Your answer must be the lines from the one containing "Image resolution: width=973" through the last line of the records below, copied exactly, with the pictures left out.

━━━ Data shown

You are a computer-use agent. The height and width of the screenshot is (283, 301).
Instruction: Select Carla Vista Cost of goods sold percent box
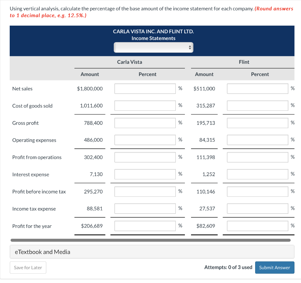point(145,105)
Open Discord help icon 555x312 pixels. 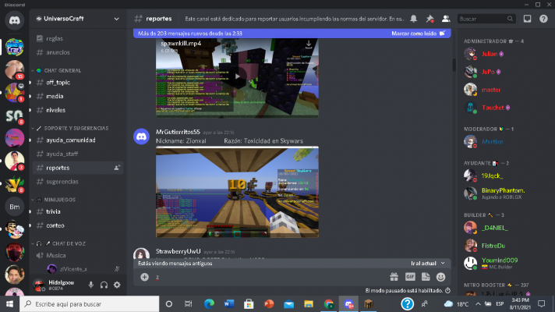coord(543,18)
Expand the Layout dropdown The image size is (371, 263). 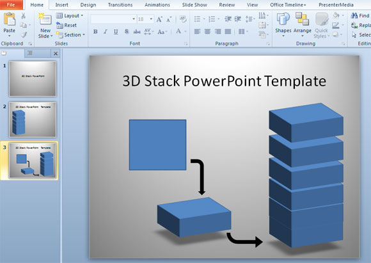coord(70,15)
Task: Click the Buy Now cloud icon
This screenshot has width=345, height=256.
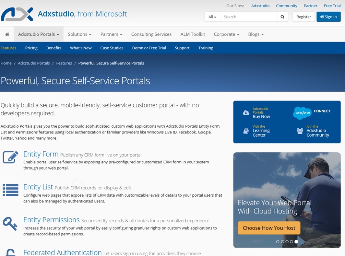Action: point(246,112)
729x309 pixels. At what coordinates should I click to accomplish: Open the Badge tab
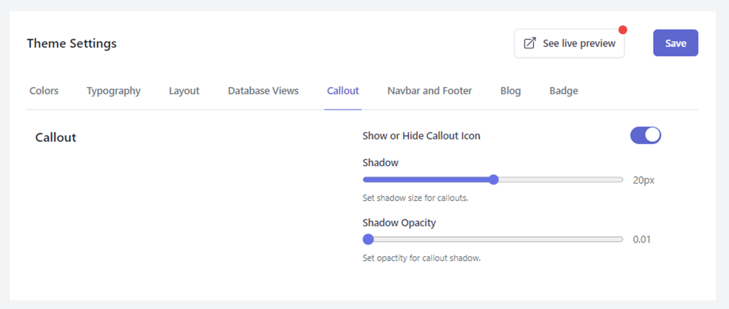[x=563, y=91]
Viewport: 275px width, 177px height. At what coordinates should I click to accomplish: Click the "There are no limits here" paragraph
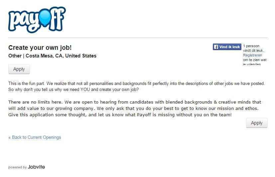[135, 108]
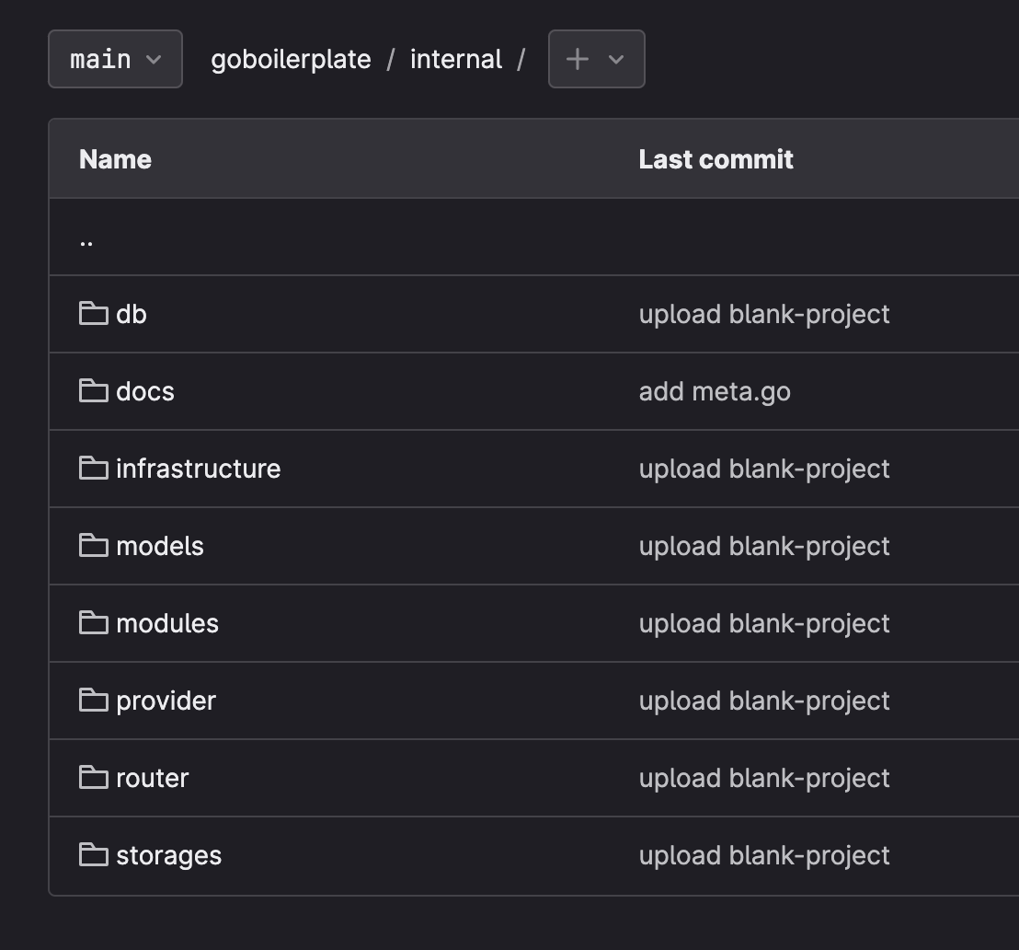The height and width of the screenshot is (950, 1019).
Task: Click the storages folder icon
Action: tap(93, 855)
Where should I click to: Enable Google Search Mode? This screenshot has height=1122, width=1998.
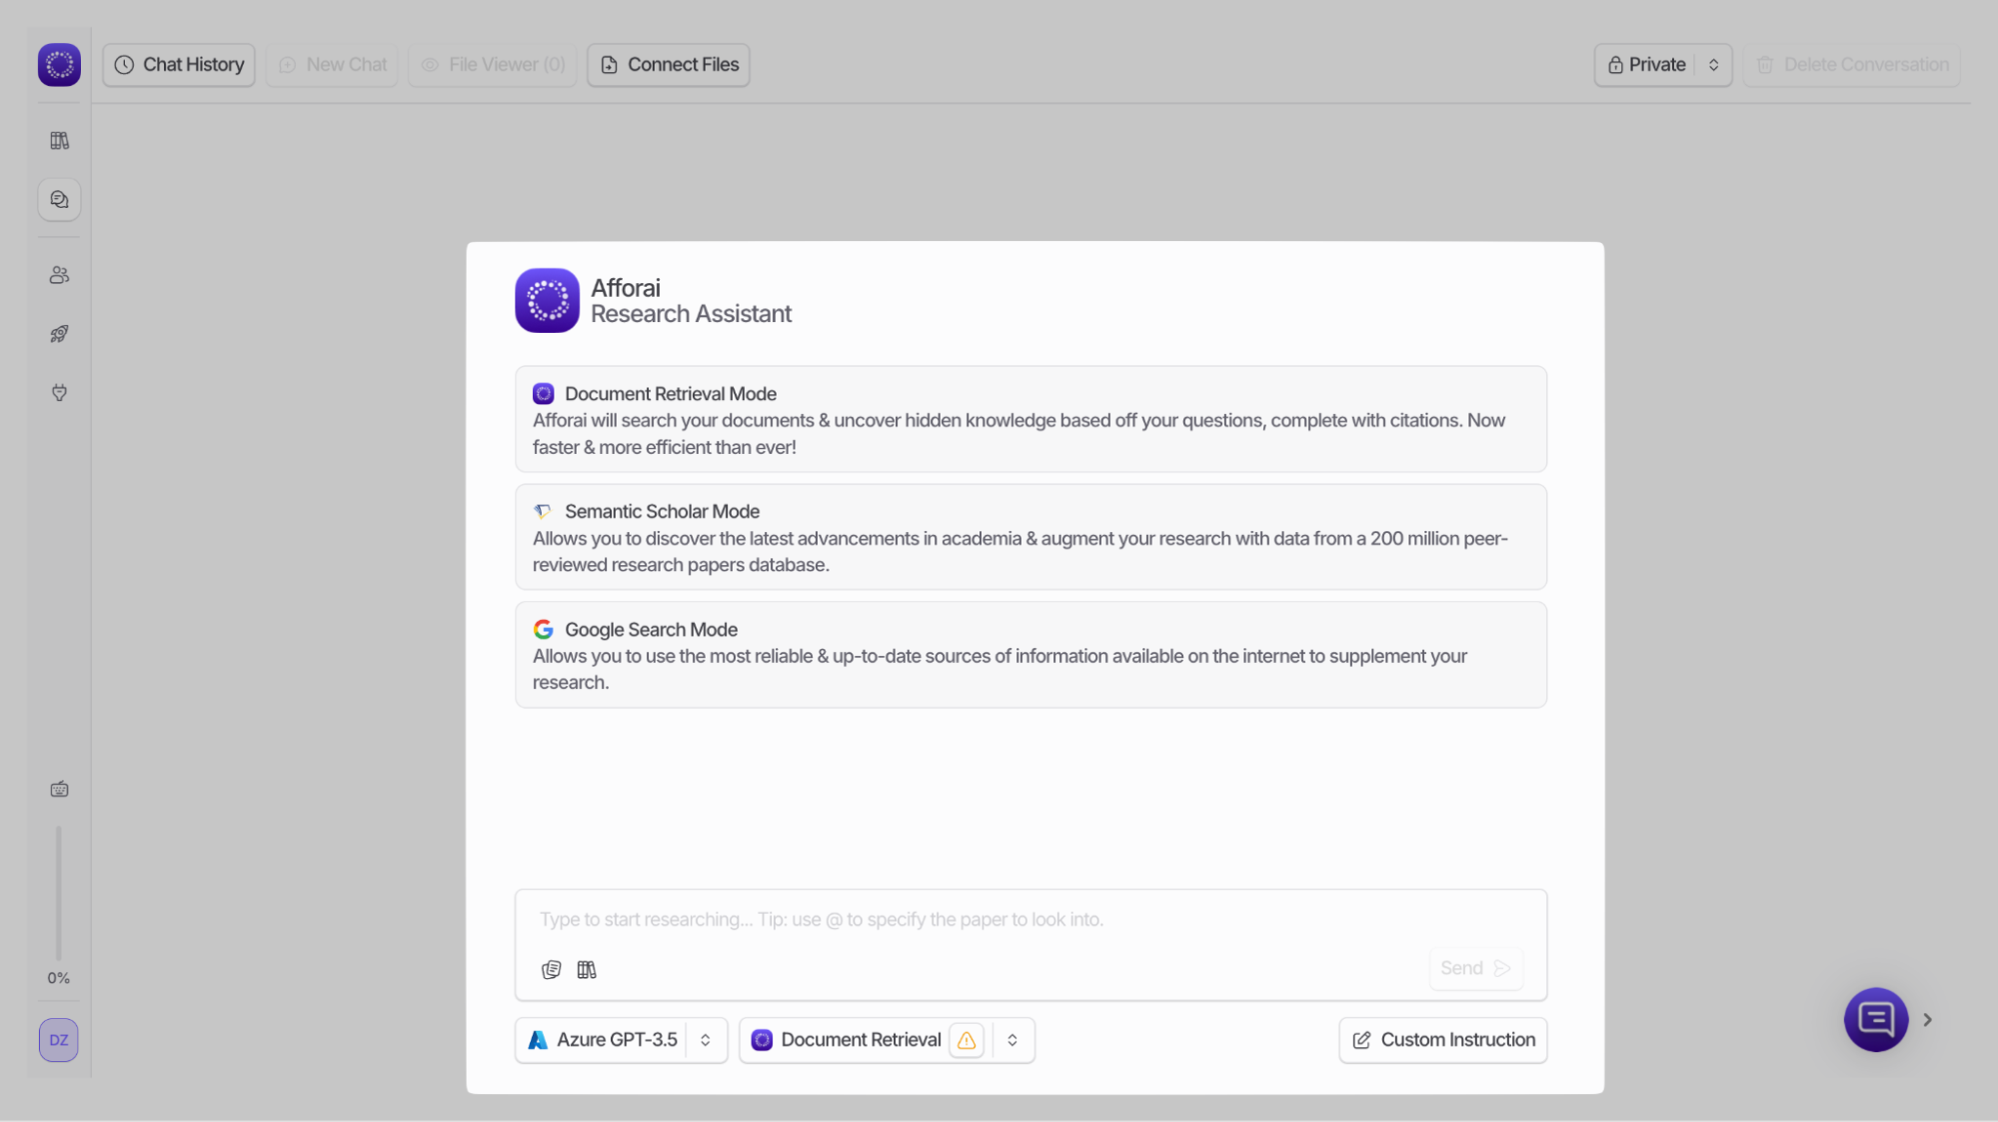pyautogui.click(x=1029, y=654)
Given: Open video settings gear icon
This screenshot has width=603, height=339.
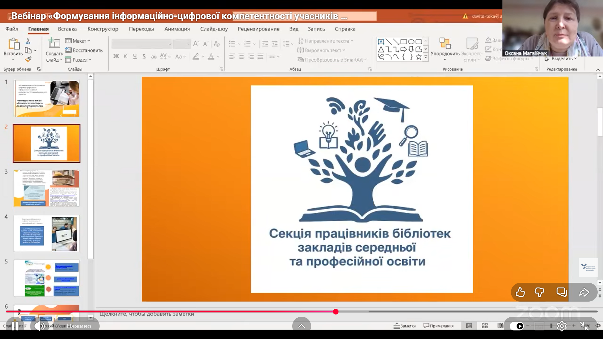Looking at the screenshot, I should [x=562, y=326].
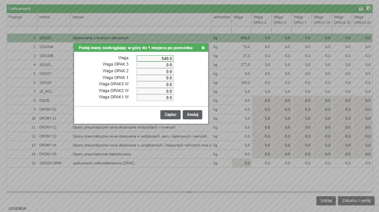Click the Waga OPAK3 W input field
The image size is (379, 212).
click(x=155, y=85)
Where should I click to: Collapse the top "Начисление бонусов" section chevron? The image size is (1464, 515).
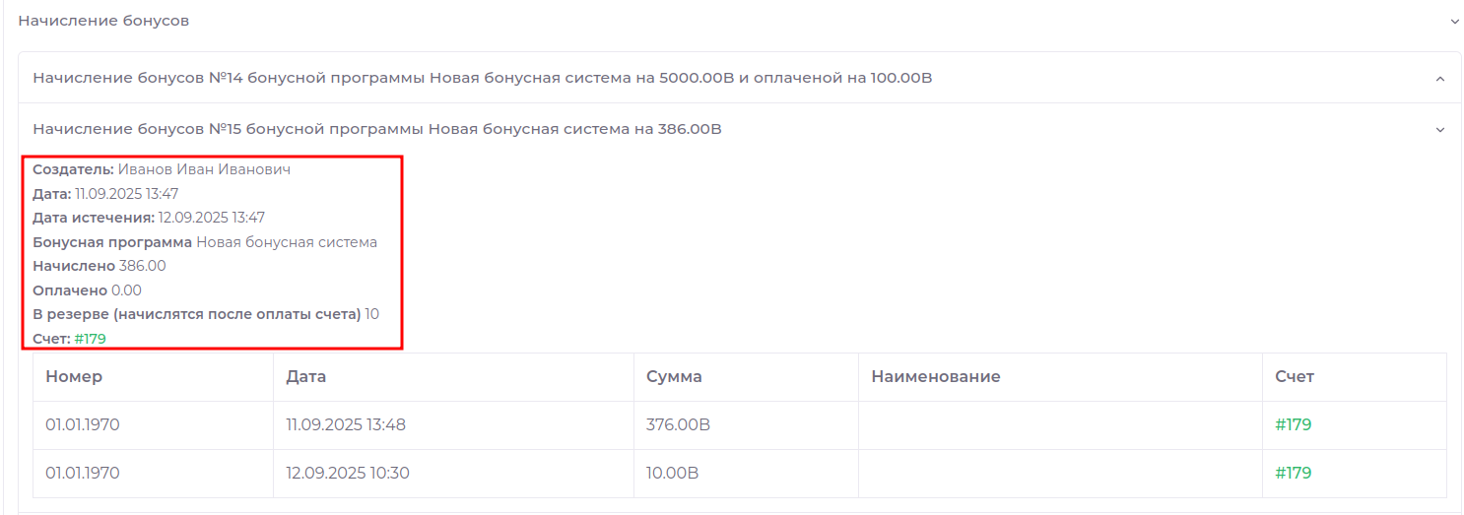pyautogui.click(x=1454, y=21)
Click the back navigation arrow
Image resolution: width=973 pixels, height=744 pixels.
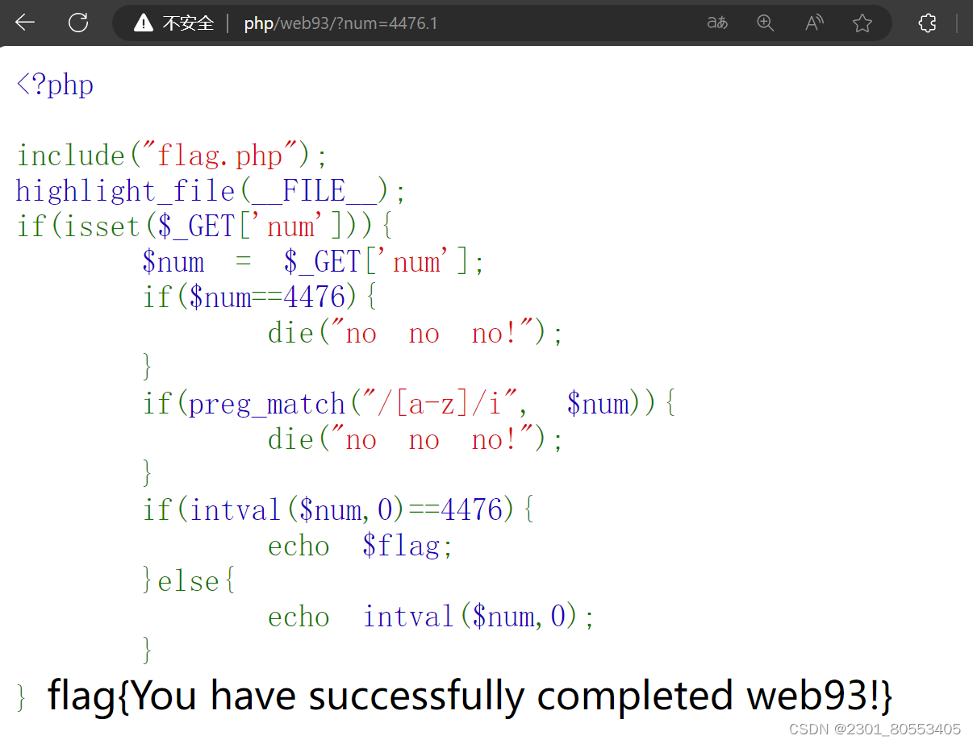point(24,23)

━━━━━━

-- Solution to this exercise --
Image resolution: width=973 pixels, height=744 pixels.
point(24,23)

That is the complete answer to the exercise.